**Stored items**
● ● ●

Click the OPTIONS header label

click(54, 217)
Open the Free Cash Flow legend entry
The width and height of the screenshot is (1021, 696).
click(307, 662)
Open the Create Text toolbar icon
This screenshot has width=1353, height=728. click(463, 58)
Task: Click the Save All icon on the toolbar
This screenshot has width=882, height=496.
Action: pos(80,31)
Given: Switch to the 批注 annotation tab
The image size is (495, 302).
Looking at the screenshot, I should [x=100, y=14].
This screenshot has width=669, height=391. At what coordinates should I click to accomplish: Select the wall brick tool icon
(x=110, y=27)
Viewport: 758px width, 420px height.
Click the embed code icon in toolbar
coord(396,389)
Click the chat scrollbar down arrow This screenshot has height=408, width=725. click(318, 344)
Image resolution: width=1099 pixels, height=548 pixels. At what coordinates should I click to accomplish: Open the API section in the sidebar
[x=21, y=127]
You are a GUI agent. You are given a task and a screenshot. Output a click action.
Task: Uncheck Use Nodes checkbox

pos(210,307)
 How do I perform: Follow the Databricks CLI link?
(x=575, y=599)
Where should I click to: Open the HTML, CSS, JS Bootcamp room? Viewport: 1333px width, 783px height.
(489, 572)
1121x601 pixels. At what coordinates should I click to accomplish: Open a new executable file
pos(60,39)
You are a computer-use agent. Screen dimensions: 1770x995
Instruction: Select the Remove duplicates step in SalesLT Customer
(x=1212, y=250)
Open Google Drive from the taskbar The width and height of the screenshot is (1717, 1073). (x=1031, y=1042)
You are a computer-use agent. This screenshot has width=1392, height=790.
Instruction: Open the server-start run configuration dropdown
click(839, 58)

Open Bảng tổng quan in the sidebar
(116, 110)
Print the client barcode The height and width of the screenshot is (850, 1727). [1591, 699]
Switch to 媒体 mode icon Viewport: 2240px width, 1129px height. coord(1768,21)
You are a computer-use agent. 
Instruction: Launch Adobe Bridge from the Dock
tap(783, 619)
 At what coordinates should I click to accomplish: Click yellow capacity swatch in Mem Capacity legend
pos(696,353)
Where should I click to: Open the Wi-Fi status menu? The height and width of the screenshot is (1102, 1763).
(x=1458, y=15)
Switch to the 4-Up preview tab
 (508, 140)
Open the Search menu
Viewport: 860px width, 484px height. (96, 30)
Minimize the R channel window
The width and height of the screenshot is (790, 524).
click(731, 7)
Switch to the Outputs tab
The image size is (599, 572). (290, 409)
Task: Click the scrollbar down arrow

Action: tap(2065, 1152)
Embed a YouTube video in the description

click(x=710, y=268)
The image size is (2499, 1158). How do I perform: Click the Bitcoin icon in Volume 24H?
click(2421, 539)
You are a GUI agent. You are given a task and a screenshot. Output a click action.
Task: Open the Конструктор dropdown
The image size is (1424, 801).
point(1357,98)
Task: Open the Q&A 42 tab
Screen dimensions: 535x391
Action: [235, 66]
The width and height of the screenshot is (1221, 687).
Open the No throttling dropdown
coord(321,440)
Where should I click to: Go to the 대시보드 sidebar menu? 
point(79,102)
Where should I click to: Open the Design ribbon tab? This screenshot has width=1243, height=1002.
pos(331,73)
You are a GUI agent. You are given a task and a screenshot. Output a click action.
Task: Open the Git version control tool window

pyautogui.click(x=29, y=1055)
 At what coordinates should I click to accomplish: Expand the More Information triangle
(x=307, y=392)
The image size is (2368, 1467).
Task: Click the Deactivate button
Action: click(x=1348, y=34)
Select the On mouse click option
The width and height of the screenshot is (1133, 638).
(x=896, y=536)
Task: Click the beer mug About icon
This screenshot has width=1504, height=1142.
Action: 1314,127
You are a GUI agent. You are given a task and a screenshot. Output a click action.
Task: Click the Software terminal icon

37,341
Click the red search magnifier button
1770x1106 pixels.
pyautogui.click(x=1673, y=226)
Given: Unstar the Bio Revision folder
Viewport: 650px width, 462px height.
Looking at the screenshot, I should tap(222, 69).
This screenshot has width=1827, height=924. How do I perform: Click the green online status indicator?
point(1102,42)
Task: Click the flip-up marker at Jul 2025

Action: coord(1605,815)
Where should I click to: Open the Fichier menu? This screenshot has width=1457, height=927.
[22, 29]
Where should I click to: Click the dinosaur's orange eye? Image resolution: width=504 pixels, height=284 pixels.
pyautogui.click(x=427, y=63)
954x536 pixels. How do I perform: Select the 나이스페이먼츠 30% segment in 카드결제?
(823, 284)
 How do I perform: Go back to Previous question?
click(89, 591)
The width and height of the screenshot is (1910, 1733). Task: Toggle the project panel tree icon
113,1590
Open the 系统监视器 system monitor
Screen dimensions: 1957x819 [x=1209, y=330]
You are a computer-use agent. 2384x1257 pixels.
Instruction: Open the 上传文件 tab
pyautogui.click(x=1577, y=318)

● ● ●

**WORK INSTRUCTION**
Beginning with the line that contains "Open the 系统监视器 system monitor", repeat every line through the end of the records and nothing more.

**SOLUTION**
Open the 系统监视器 system monitor
Screen dimensions: 1957x819 [x=1209, y=330]
You are a computer-use agent. 2384x1257 pixels.
Instruction: Open the 上传文件 tab
pyautogui.click(x=1577, y=318)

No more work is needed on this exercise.